Mas será que estas são a solução e subsituem o “Privacy Shield”? Na teoria sim, mas necessitamos de ter em conta alguns aspetos.
As empresas que efetuem transferências de dados para países como os EUA, China, Rússia e Índia, são agora obrigadas a validar e determinar os riscos por si próprias. O tribunal de justiça da União Europeia (UE) e o Comité Europeu para a Proteção de Dados responsabilizam as empresas pela utilização legal das “Standard Contractual Clauses”.
Desta forma, este é um grande desafio para muitas empresas. Por isso, devem ser tidos em conta os seguintes pontos, especialmente quando os seus dados são transferidos para os EUA:
- Stocktaking
Em que situações exporta dados pessoais e com que prestadores ou sub prestadores de serviços trabalha? Empresas como o Google ou o Facebook são conhecidas por processar dados de cidadãos da UE nos EUA. Mas, as empresas sedeadas na UE também armazenam frequentemente dados pessoais nos EUA por razões financeiras. Isto significa que as autoridades dos EUA podem ter acesso livre a estes dados. Consulte as “Standard Contractual Clauses”.
- Atualizar a Política de Privacidade de Dados
Remova qualquer informação sobre o “Privacy Shield” na Política de Privacidade de Dados e atualize a informação sobre o tipo de transferência de dados. Os titulares dos dados devem ser informados de forma transparente.
- Validar a base legal
As “Standard Contractual Clauses” entre o responsável pelo tratamento e o destinatário têm sido a principal base legal para as transferências de dados dos EUA desde o fim do “Privacy Shield”. Contudo, cada transferência de dados deve ser avaliada caso a caso e devem ser contempladas medidas adicionais se o nível de proteção de dados não for equivalente. Estas podem ser legais, técnicas ou organizacionais. Deve também verificar se são implementadas e cumpridas.
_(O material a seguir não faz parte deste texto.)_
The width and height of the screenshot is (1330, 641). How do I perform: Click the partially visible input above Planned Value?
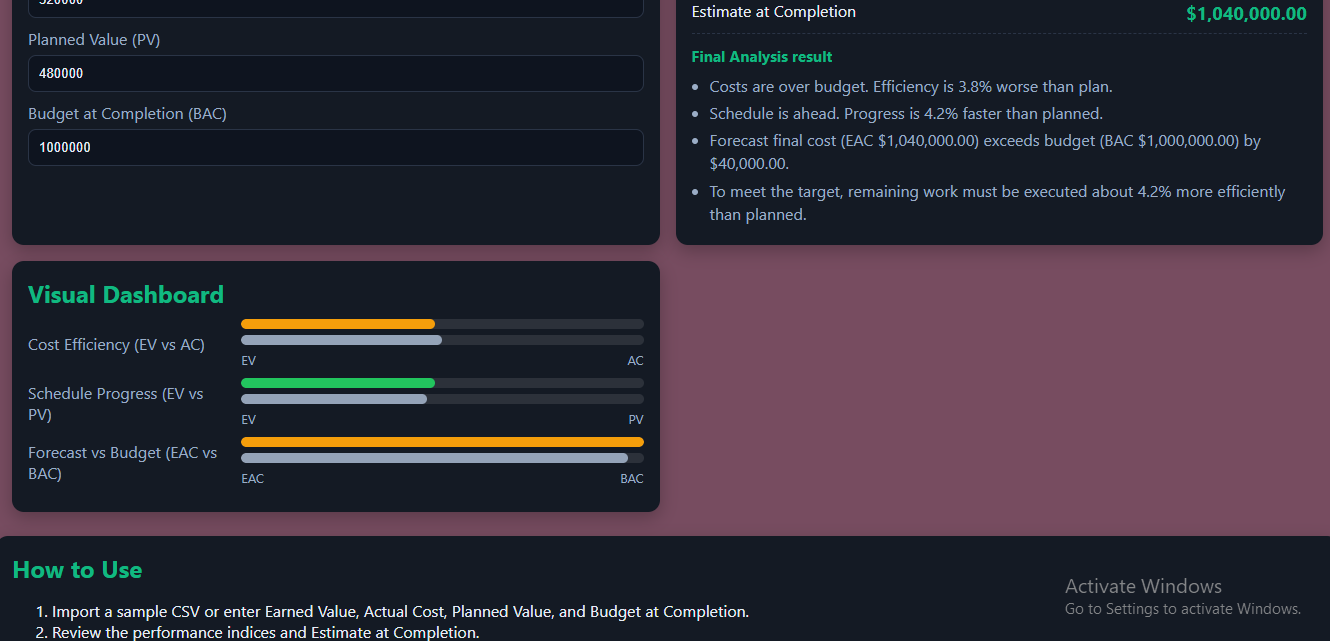(x=335, y=7)
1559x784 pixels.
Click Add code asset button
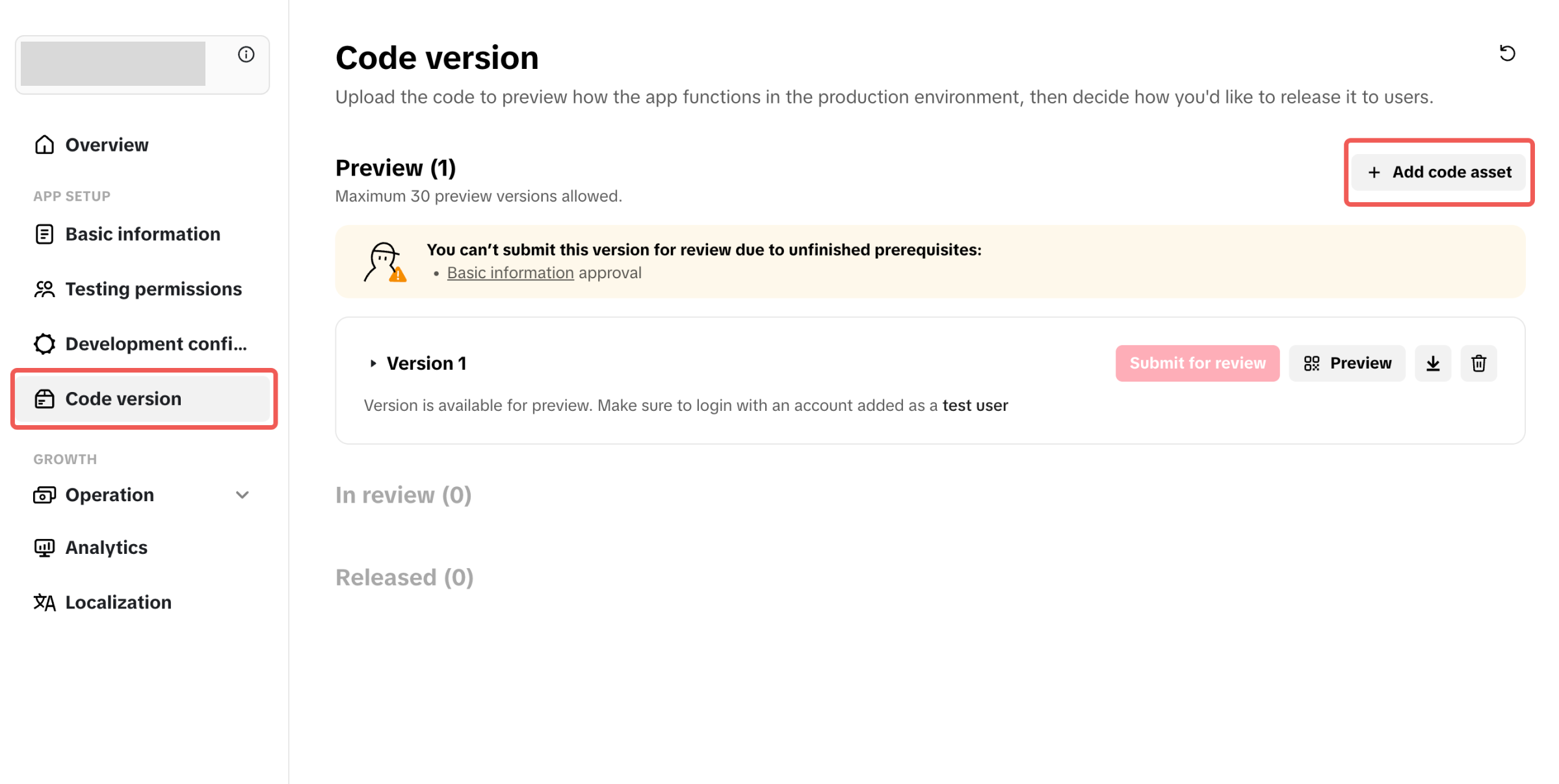tap(1438, 172)

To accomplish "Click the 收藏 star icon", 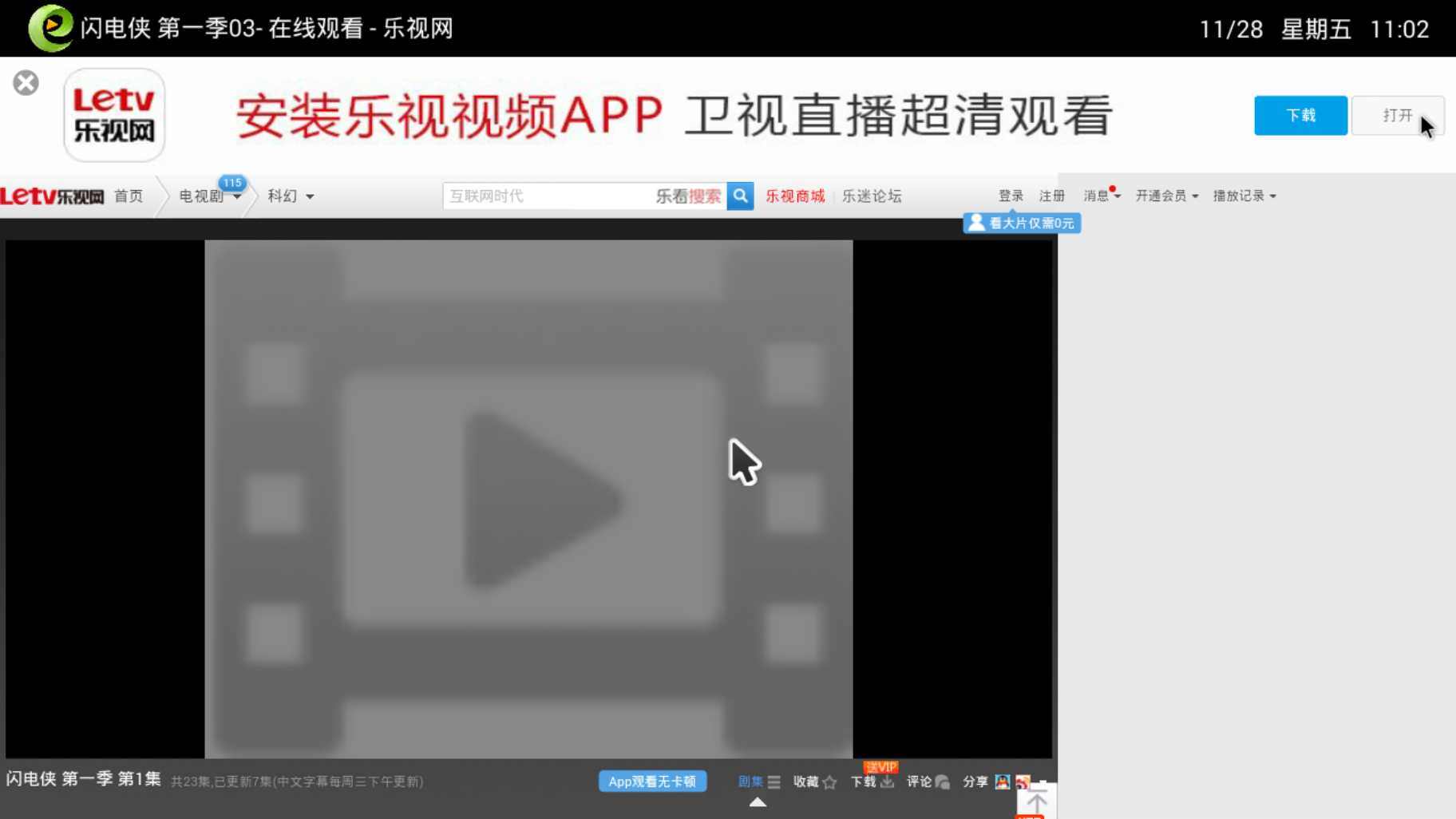I will (829, 782).
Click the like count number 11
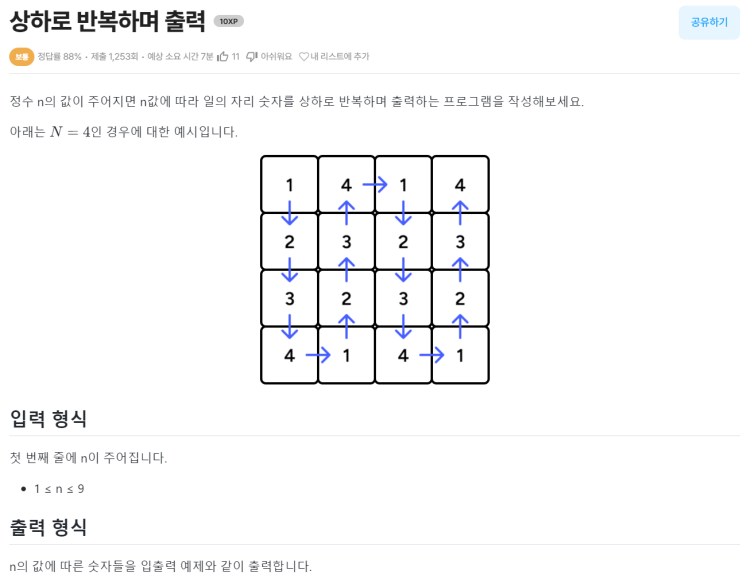 (x=236, y=57)
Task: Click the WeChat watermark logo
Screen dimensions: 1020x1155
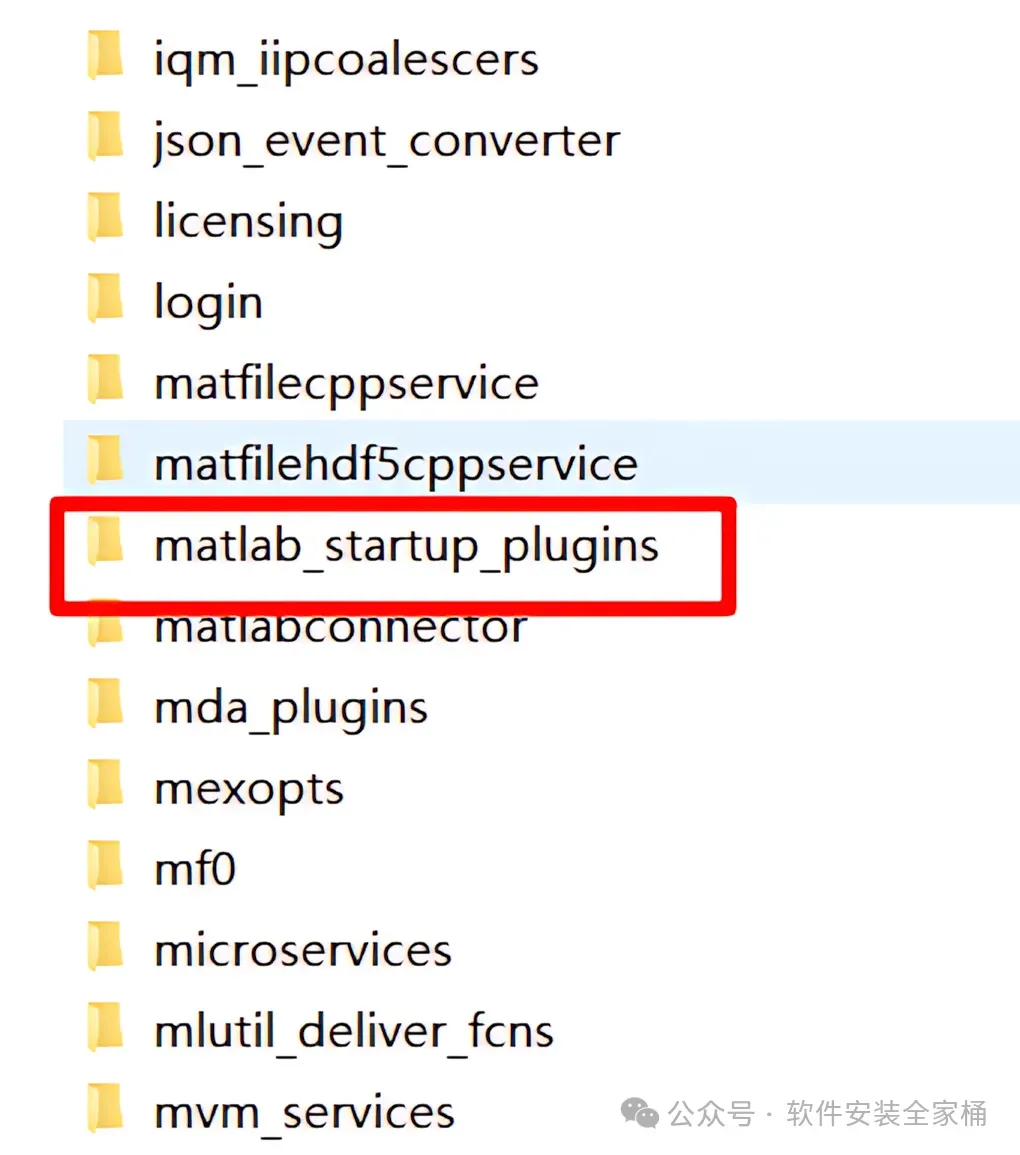Action: (x=639, y=1113)
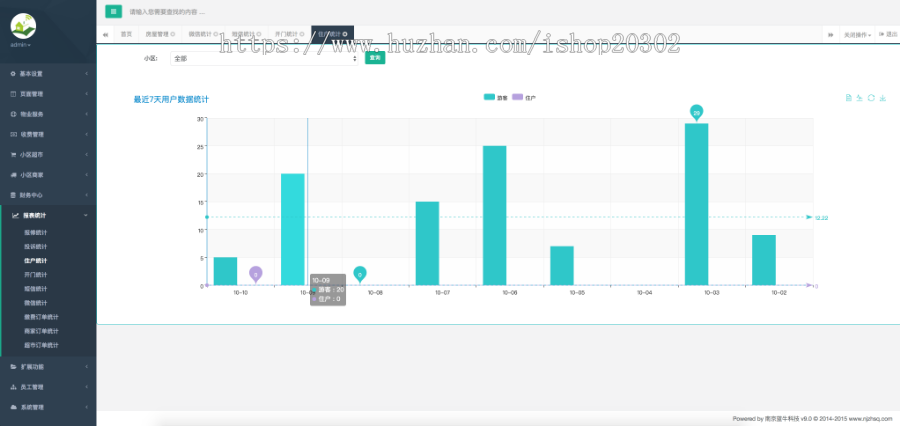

- Medidas de proteção adicionais
Uma possibilidade é a encriptação de todos os seus dados. Pode ser efetuada durante a transmissão, mas também quando os dados estão disponíveis para o destinatário no país terceiro. No entanto, a chave de para decifrar deve permanecer irreversivelmente na UE. A pseudonimização dos seus dados também poderá ser uma alternativa. Neste caso, a chave de pseudonimização deve também permanecer na UE.
IMPORTANTE: Complemente as “Standard Contractual Clauses” e obrigue o destinatário dos dados a cessar imediatamente todas as transferências de dados ou a apagar os dados, quando solicitado pelas autoridades de controlo.
- Avalie alternativas dentro da UE
As transferências de dados para países terceiros podem ser evitadas? Existem fornecedores na UE com funções semelhantes a custos comparáveis?
- Consequências
Em caso de verificação negativa das transferências de dados, cada empresa deve ponderar por si própria se deve parar o processamento, procurar uma alternativa ou assumir o risco. Não é possível dizer, nesta fase, quais as medidas que as autoridades de supervisão tomarão. Um bloqueio das transferências dos EUA poderia ter consequências económicas e políticas de grande alcance. Por conseguinte, resta saber se as multas serão impostas diretamente ou se por enquanto serão proibidas.